Cam Newton hoping to run soon
by Chris Cwik | CBSSports.com
(6:46 pm ET) Panthers quarterback Cam Newton expressed that he may run more soon, according to the team's website.

Newton is still dealing with the effects of offseason ankle surgery. A rib injury during the preseason has also impacted his ability to use his legs more. Newton stressed that he's looking to be more of a pocket passer, though, even when he's fully healthy. "I look at myself as a pocket passer with the ability to run," Newton said. He added, however, that he's feeling healthier and might be able to show off his running skills soon. "Hopefully I will be able to display my running talents soon," he added.
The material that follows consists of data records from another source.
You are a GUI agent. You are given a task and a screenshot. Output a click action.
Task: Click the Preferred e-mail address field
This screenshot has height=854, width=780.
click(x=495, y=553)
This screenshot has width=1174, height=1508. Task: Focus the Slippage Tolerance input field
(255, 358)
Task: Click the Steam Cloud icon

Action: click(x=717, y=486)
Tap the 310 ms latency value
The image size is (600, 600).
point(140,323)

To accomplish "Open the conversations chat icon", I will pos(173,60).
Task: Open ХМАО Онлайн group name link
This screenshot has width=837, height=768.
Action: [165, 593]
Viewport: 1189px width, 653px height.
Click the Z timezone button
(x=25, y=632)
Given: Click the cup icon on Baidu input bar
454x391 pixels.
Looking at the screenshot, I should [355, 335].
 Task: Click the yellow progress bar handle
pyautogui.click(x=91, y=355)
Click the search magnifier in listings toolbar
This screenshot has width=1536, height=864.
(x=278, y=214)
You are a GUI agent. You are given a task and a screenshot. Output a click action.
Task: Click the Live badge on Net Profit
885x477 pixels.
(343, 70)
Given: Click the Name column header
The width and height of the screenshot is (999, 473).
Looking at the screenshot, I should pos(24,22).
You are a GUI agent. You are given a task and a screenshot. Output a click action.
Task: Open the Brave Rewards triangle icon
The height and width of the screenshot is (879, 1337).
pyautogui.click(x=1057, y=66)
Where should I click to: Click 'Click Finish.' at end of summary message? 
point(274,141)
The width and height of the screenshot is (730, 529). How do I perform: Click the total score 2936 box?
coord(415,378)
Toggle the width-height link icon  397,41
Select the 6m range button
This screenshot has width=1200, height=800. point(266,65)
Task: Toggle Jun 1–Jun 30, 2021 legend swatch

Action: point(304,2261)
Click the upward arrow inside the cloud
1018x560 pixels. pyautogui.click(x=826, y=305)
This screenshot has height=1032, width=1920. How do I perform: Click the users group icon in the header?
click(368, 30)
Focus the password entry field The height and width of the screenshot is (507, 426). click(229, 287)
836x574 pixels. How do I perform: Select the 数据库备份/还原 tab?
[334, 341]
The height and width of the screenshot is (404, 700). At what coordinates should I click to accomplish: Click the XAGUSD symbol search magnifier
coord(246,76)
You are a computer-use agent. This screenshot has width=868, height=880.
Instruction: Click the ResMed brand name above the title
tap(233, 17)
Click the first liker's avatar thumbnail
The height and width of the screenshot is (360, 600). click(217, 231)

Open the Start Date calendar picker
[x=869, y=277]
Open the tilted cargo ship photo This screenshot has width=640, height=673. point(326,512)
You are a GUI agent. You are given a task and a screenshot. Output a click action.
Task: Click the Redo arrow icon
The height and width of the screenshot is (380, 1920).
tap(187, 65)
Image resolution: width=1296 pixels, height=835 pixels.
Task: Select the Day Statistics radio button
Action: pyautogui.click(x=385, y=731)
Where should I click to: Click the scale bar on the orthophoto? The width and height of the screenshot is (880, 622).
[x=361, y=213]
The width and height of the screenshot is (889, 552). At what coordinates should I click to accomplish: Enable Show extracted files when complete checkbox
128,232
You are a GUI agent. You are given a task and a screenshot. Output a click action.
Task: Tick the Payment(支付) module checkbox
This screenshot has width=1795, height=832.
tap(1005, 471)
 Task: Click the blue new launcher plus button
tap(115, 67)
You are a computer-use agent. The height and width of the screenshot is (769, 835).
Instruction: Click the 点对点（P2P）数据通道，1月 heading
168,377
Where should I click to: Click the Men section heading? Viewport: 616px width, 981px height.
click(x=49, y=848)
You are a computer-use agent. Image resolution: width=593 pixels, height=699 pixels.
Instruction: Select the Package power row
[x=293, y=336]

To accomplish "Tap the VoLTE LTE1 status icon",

Pierre Garcon, DeSean Jackson risky for Week 5
by Scott White | Senior Fantasy Writer
(6:41 pm ET) If the last two weeks are any indication, as quarterback Kirk Cousins goes, so go wide receivers Pierre Garcon and DeSean Jackson. Both were complete busts in Week 4, when Cousins threw four interceptions in a laugher against the Giants.

The correlation is especially troubling with the Redskins set to host defending champion Seattle in Week 5. The Seahawks, in case you haven't heard, are pretty stellar on defense. Though statistically, they don't rank as high against the pass as you'd expect thanks to some tough matchups against Aaron Rodgers, Philip Rivers and Peyton Manning to begin the season, Cousins isn't of the same caliber. And not all of them did so hot anyway. Rodgers threw for just 189 yards in Week 1.

If you're going to pick one, Garcon is probably the better choice since his role as the possession receiver should theoretically make him a little more consistent than the boom-or-bust Jackson, but neither Jamey Eisenberg nor Dave Richard has either higher than 32nd at wide receiver this week.


No reason to trust in Eric Ebron yet
by Scott White | Senior Fantasy Writer
(6:31 pm ET) Lions rookie tight end Eric Ebron scored his first career touchdown Week 4 at the Jets, which is nice and all, but frankly, given the circumstances surrounding the performance (star wide receiver Calvin Johnson hobbled by a sprained ankle, fellow tight end Joseph Fauria in a walking boot, etc.), I would have hoped for more.

He caught only three passes for 34 yards, and his four targets weren't even a season high. The Rams' Jared Cook has had more catches and targets in all three of the games he's played this season, and you don't see anybody rushing to add him.

The Lions host the Bills in Week 5, who rank 25th against the pass, allowing 266.3 yards per game, but I wouldn't consider Ebron any sort of sleeper yet, at least not in standard 12-team leagues.